Bisexual is an identity, not a state of being. I label myself as bisexual because I identify with that term for a number of personal reasons, only partially because I am attracted to feminine and masculine people. Have you ever heard of the Kinsey scale? It's a tool used to measure someone's sexual preferences from "strictly heterosexual" to "strictly homosexual." Where someone ranks on the Kinsey scale
does not dictate how they are to identify! Not to mention that people's sexualities are subject to change throughout their lifetimes; a label (like gay, pansexual, or bisexual) is used to construct an identity, not declare someone's status for life. Additionally, to claim that I cannot be sexually or romantically attracted to a non-binary person is clear biphobia. I prefer the label bisexual because I don't find myself
consistently attracted to non-binary people. That doesn't mean that it never happens. It works the same for gay or straight people who don't
consistently feel attraction to certain types of people. People are complicated, I'm sorry if that confuses you.
Please, stop applying your personal experiences/preferences to how you think other people should act. That is on you and has no bearing on how other people can choose to form relationships! It's okay if you can't wrap your head around it, but please stop arguing against people doing what they want with their lives. I, as a woman,
might feel invalidated if a man who identifies as gay said he was sexually attracted to me. But sexuality is not monolithic or universal, it exists on a spectrum!

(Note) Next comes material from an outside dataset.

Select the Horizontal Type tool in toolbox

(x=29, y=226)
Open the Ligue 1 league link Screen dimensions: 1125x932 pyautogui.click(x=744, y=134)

How that man identifies
suggests that he is only attracted to men, but it does not dictate who he is or whom he can find love with. There could be a number of reasons why he identifies that way even if he finds me attractive, but the entire point is that he feels comfortable with the gay label. You arguing that someone who is gay cannot be sexually attracted to a woman is a blatant attack against his identity and you should be able to recognize how that is homophobic. I may choose to pursue a relationship with a gay man as long as he recognizes and respects the fact that I identify as female (a very similar situation to the op, who's choices are also completely valid).
I am going to stop posting here for now. If you are confused, you should be seeking answers, not arguing against queer people like myself who already have enough ignorance to deal with in our daily lives. If you (or anyone else) have any questions, you can always pm me.